▶ _What is expected_
Copy everything in the data below from the line containing "Where should I" down to the line containing "click(x=108, y=369)", with both of those lines included. Leave the pictures out of your copy.

---------- Record list ----------

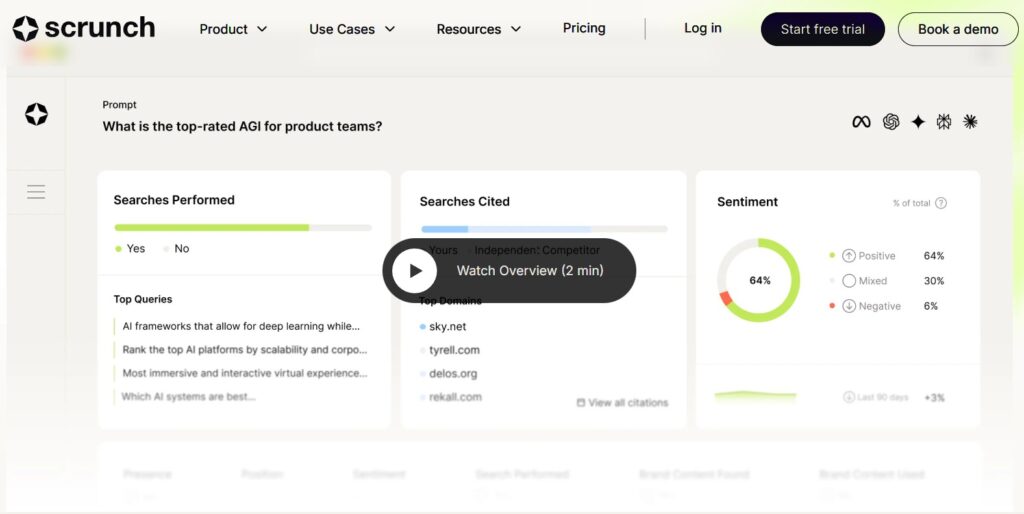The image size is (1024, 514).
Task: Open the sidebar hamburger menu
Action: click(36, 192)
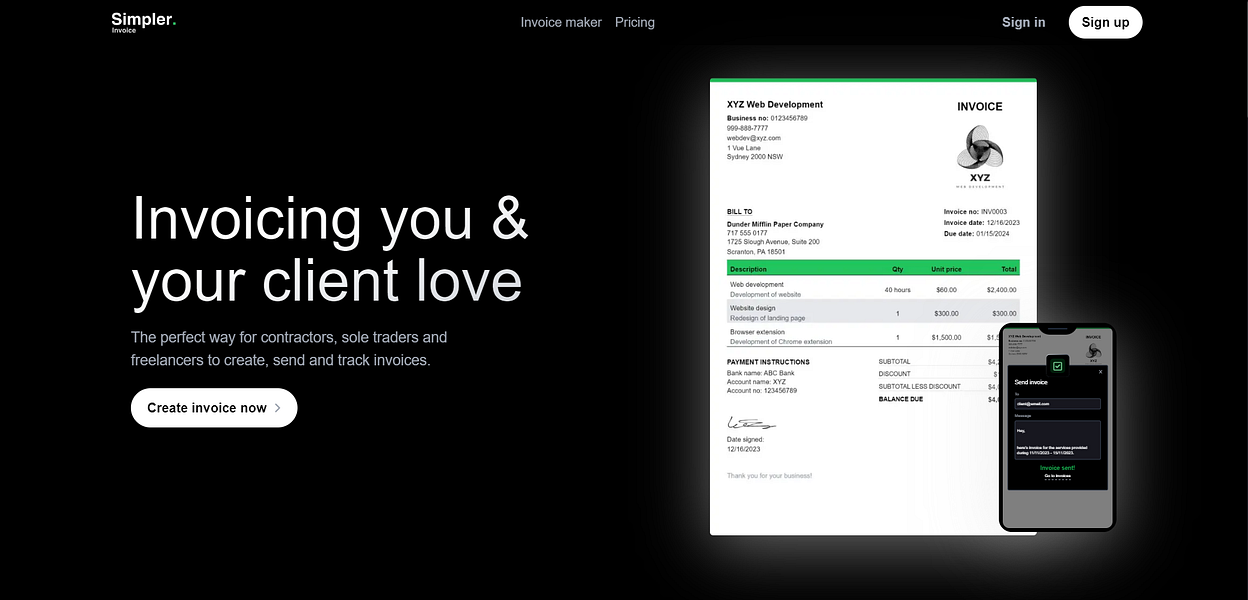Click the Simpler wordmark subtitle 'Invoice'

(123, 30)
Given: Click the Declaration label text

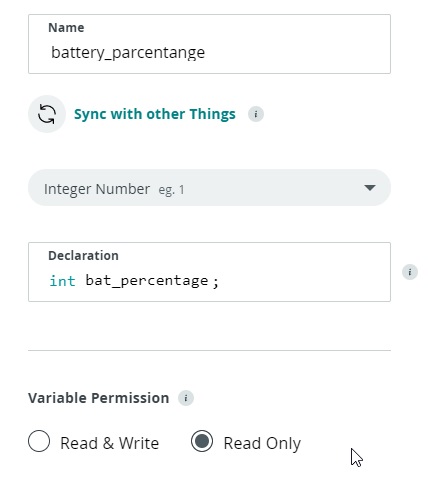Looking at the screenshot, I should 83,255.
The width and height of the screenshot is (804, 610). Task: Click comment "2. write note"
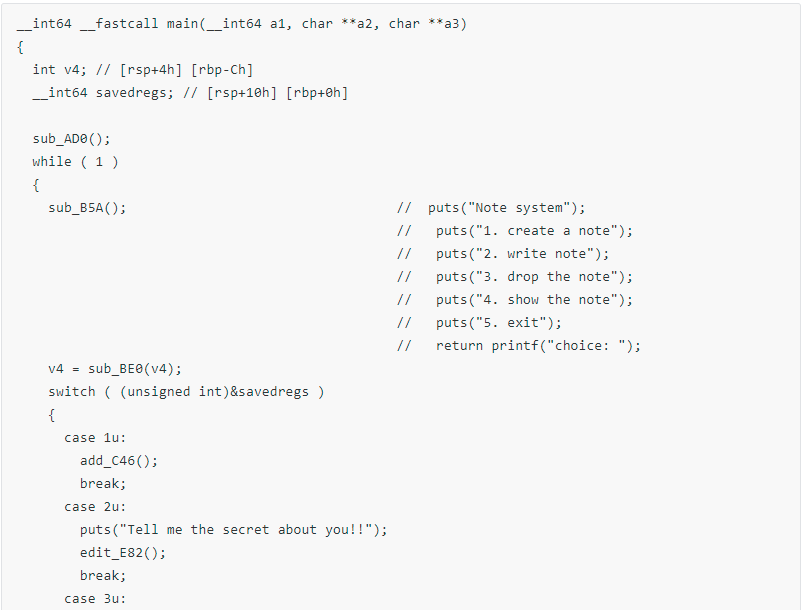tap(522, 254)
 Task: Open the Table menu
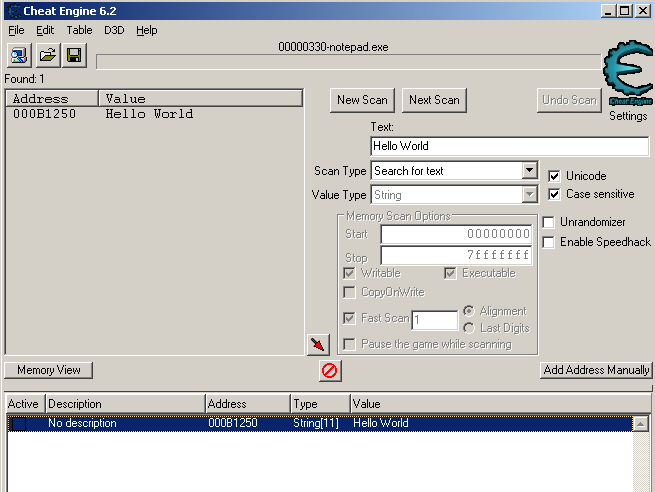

----------
---------- Record list ----------

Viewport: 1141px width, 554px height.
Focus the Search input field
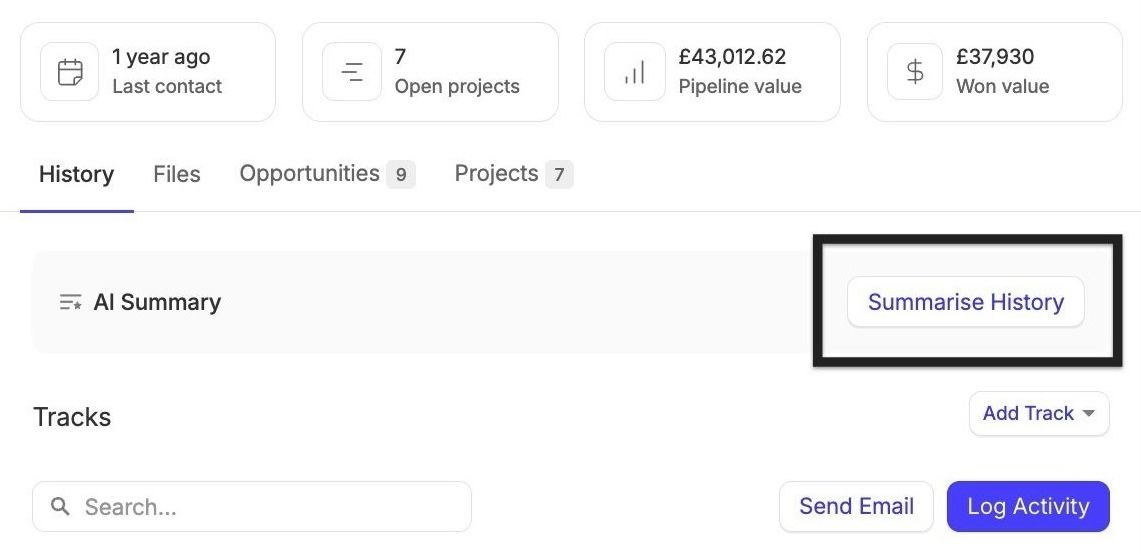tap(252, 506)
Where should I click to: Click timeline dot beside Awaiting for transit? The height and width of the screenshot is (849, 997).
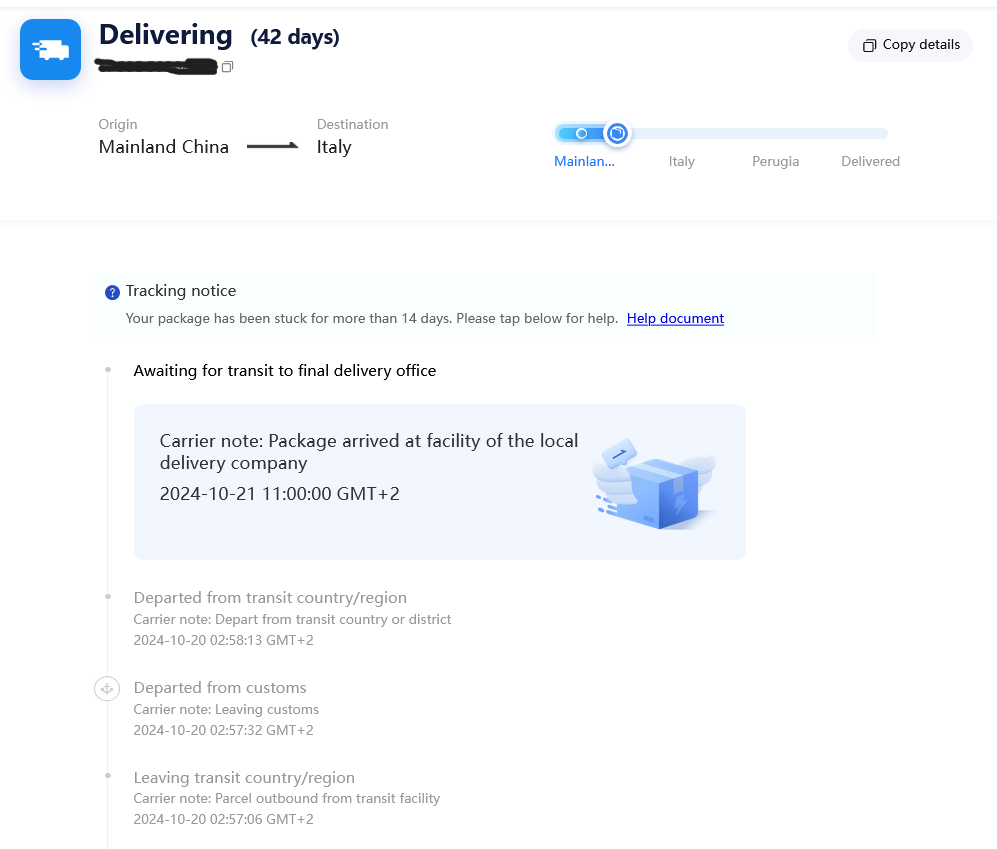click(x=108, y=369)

----------
---------- Record list ----------

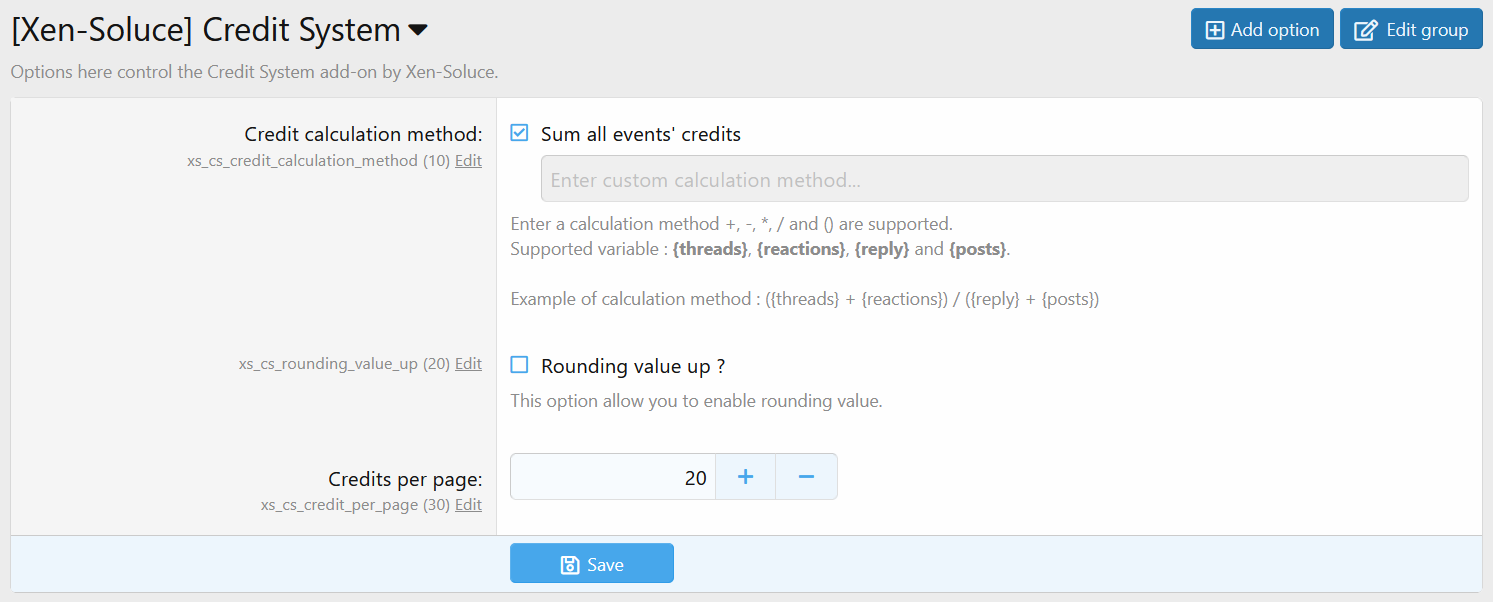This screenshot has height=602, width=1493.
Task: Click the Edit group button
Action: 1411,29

----------

▶ _Full output_
Where should I click to: Click timeline dot beside Awaiting for transit? The height and width of the screenshot is (849, 997).
click(x=108, y=369)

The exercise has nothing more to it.